This project is a machine learning model that uses PyTorch to analyze and trade stocks using real-time market data with Alpaca API. The model was trained using 2 year minute by minute historical data scraped from Polygon.io. This model is specifically optimized for short-term trades (day-trading) on NASDAQ.
This ML Stock Trading Script includes a data_scraper directory which includes the code used to collect and organize 2 year minute by minute historical data for all stocks on NASDAQ. Each stock's historical data is stored in a csv file under it's own directory in historcial_data.
Using the historcal data we then calculate the daily ATR (Average True Range) of each stock, which allows us to determine the stocks with the highest volatility. By choosing the stock with highest volatility we ensuring the stock is suitable for short-term trading.
After forking this repository, the first thing you should do is pip install all packages in requirements.txt. This can be acomplished by running the following command in the terminal.
$ pip install -r requirements.txtAfter all the requirements have been sucessfully installed create an secrets.env file within the data_scraper directory and include the following code and replace <API_KEY> with your API key from Polygon.io.
POLYGON_API_KEY = "<API_KEY>"Now cd into the data_scrapper directory. When the program, polygon_scraper.py, is run it will create a csv file with following naming format: SYMBL-startDate-endDate.csv. To run the program run the following command in the terminal.
$ python3 polygon_scraper.pyNote there are multiple directories which each having a dedicated purpose. There are a total of 2 directories within this project.
The data_scraper directory includes the code used to collect and organize 2 year minute by minute historical data for all stocks on NASDAQ.
The real_time_data directory includes three files, config.py, news_stream.py, and stock_stream.py. The config.py file includes link to the Alapaca API's websocket URL as well as the Alpaca API keys used by news_stream, and stock_stream. The news_stream.py file uses websockets to stream all market related & financial news from Benzinga.com in real-time. Benzinga is a financial news outlet that is brokers' primary source of market news. The stock_stream.py file uses websockets to stream all real-time data for NASDAQ. It is important to note that the program only runs when the markets are open (9:30 am to 4:00 pm EST) otherwise, the program will simply give an warning: WARNING: NASDAQ Market is CLOSED.
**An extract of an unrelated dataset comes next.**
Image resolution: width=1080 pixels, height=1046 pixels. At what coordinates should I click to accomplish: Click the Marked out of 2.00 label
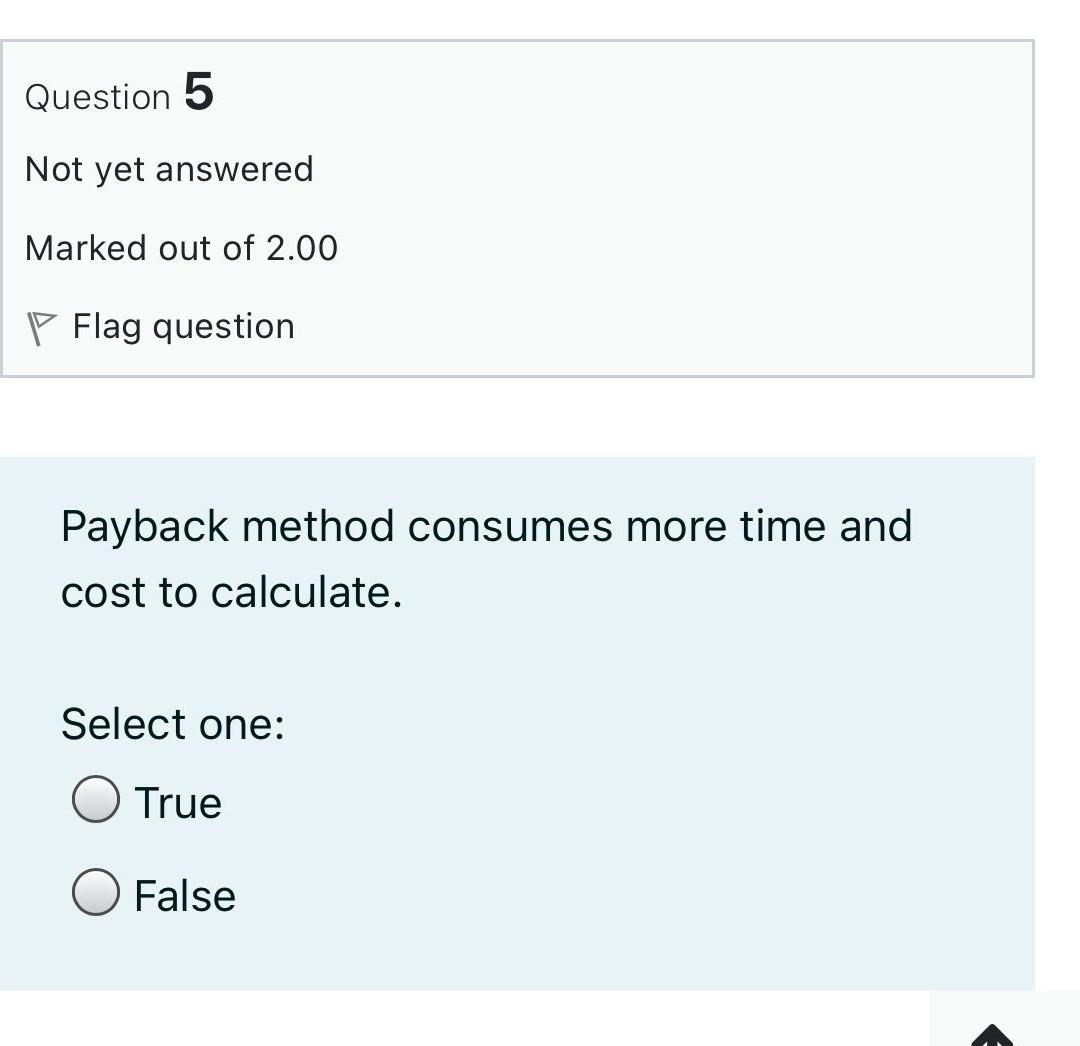(x=182, y=247)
The tickers_dataset directory includes multiple files, Ticker_Data_Filtering.py, Filtered_NASDAQ_Listings.csv, Raw_NASDAQ_Listings.csv, Symbols_First_Half.csv, and Symbols_Second_Half.csv. The Ticker_Data_Filtering.py file processes the Raw_NASDAQ_Listings.csv to filter out all unessceary data and creates a new csv file Filtered_NASDAQ_Listings.csv. This Filtered_NASDAQ_Listings.csv is now split in half into two seperate files for processing: Symbols_First_Half.csv, and Symbols_Second_Half.csv.